> **THE TASKS**:
**1)** In the forum thread about driving a Ford Mondeo hatch for uberX, which forum does one reply suggest posting the question in?
**2)** Extend the forum thread about driving a Ford Mondeo hatch for uberX, picking up after its last sentence.

> **DOCUMENT PASSAGE**:

# Can I use a Ford Mondeo hatch for uberx?



## Richardsl (Sep 19, 2017)

Can I use a ford Mondeo hatch for uberx in Perth?


----------



## Who is John Galt? (Sep 28, 2016)

Richardsl said:


> Can I use a ford Mondeo hatch for uberx in Perth?


You may want to lob this question into the Perth forum. 
One of the guys or babes there may be able to direct you to a list of acceptable vehicles in Perth.
I am inclined to think that there are some differences between cities.
If the Mondeo hatch is 2 door, I believe that would immediately rule it out.
But better to ask those who know. 
.


----------



## Jack Malarkey (Jan 11, 2016)

Uber advises re Perth (https://www.uber.com/en-AU/drive/perth/vehicle-requirements/):

*Perth vehicle options*
These are the vehicle options and requirements in Perth

*uberX*
Most newer cars qualify to drive with uberX, the most popular vehicle option for riders - an everyday ride at an affordable price.

> **PROVIDED MATERIAL**:

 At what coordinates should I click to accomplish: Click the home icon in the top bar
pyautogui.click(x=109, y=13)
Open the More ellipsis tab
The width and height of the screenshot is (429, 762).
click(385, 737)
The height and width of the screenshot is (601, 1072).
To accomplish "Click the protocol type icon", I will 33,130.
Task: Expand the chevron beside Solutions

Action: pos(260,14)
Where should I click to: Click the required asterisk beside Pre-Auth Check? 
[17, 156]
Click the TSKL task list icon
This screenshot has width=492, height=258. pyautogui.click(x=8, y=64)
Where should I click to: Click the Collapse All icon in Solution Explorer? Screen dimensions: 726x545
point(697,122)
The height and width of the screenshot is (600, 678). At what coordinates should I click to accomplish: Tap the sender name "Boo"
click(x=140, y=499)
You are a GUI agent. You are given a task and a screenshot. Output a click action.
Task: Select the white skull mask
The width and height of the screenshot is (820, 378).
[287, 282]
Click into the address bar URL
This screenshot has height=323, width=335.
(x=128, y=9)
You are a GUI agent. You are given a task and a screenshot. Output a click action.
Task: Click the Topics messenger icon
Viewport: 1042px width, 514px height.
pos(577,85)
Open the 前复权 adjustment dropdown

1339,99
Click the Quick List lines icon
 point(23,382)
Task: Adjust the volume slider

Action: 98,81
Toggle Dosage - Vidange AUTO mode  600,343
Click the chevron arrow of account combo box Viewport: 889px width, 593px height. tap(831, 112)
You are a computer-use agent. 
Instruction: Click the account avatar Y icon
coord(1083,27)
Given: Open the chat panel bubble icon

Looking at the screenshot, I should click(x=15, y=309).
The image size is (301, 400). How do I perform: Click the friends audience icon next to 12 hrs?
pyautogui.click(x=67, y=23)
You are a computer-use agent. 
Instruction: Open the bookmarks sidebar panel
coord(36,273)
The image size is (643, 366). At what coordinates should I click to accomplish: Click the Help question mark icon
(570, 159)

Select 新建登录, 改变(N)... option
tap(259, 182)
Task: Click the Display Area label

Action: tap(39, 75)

> **RESULTS**:
**1)** The Perth forum.

**2)**
uberX vehicles:


Are in excellent working condition, with no cosmetic damage
Are registered and CTP-insured in Western Australia
Are 10 years old or less (2007 model or newer as of 2017)
Have 4 doors
Seat 4-7 passengers plus the driver
Have working windows and air conditioning
Are able to pass a vehicle inspection
Are not taxis, government, branded or rebuilt vehicles
Some rental vehicles may be eligible to drive with uberX.

Jack Malarkey's additional comment:

And Ford Mondeo is included in their list of popular vehicle types: https://www.uber.com/en-AU/drive/perth/vehicle-requirements/.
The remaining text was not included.